Adjustments to payments, policies, and more are on the horizon for several types of providers.
The Centers for Medicare & Medicaid Services (CMS) issued its annual Inpatient Prospective Payment System (IPPS) and Long-Term Care Hospital (LTCH) Proposed Rule on April 27. This rule proposes payment rates, quality measures, reporting, and other policy updates to take effect for the 2022 fiscal year (FY), which begins on Oct. 1.
The proposed increase in payment rates for hospitals paid under the IPPS that successfully participate in the Hospital Inpatient Quality Reporting (IQR) Program and are meaningful electronic health record (EHR) users is approximately 2.8 percent. Hospitals may be subject to other payment adjustments under the IPPS, including payment reduction for excess readmissions under the Hospital Readmissions Reduction Program; payment reduction (1 percent) for the worst-performing quartile under the Hospital-Acquired Condition Reduction Program; and upward and downward adjustments under the Hospital Value-Based Purchasing Program.
CMS generally uses the latest available hospital utilization data to set payment rates. However, the agency believes that the latest data (from FY 2020) would be non-representative due to the COVID-19 pandemic. CMS proposes to use the FY 2019 data from prior to the COVID-19 public health emergency (PHE) to approximate the expected FY 2022 inpatient hospital utilization. They are also seeking comment on the use of the FY 2020 data.
As part of the effort to close the healthcare equity gap, CMS is proposing to distribute an additional 1,000 new Medicare-funded medical residency positions to train physicians. These slots will be allocated to qualifying hospitals, as specified by law, including those located in rural areas and those serving areas with a shortage of healthcare professionals.

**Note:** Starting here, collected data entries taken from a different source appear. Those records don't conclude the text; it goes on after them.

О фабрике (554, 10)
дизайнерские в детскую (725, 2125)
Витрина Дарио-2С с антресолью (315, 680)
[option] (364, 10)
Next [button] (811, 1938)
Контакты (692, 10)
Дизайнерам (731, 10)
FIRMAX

The 1,000 new slots will be phased in at no more than 200 slots per year, beginning in FY 2023. CMS estimates that this additional funding will total approximately $1.8 billion from FY 2023 through FY 2031. CMS is proposing to prioritize applications from qualifying hospitals that serve geographic areas and underserved populations with the greatest need.
To further health equity efforts, in the proposed rule, CMS is seeking stakeholder input, via a request for information (RFI), on ideas to revise several related CMS programs to make reporting of health disparities based on social risk factors and race and ethnicity more comprehensive and actionable for hospitals, providers, and patients. CMS is seeking comment from stakeholders on future potential additional stratification of quality measure results by race, Medicare/Medicaid dual-eligibility status, disability status, LGBTQ+ status, and socioeconomic status.
CMS is proposing to repeal a previous requirement that a hospital report on the Medicare cost report the median payor-specific negotiated charge that the hospital has negotiated with all of its Medicare Advantage (MA) organization payors, by MS-DRG, for cost reporting periods ending on or after Jan. 1, 2021. CMS estimates that this will reduce administrative burden on hospitals by approximately 64,000 hours. CMS is also proposing to repeal the market-based MS-DRG relative weight methodology that was adopted effective FY 2024, and to continue using the existing cost-based MS-DRG relative weight methodology to set Medicare payment rates for inpatient stays for FY 2024 and subsequent fiscal years.
CMS is also proposing changes to certain quality measures, adding some and deleting others, as well as proposing changes to the Interoperability Program. They are requiring the reporting of “yes” on four of the existing Public Health and Clinical Data Exchange Objective measures (Syndromic Surveillance Reporting, Immunization Registry Reporting, Electronic Case Reporting, and Electronic Reportable Laboratory Result Reporting), or requesting applicable exclusion(s).
For LTCHs, CMS expects LTCH-PPS payments to increase by approximately 1.4 percent, or $52 million. CMS is also proposing to facilitate more accurate payment of Medicare’s share of organ acquisition costs by collecting data from transplant hospitals and organ procurement organizations (OPOs) to calculate this share, and to ensure Medicare payment at reasonable costs by requiring donor community (not transplant) hospitals to bill OPOs customary charges that are reduced in costs, in line with Medicare’s reasonable cost principles.
Comments on the proposed rule are due by June 28.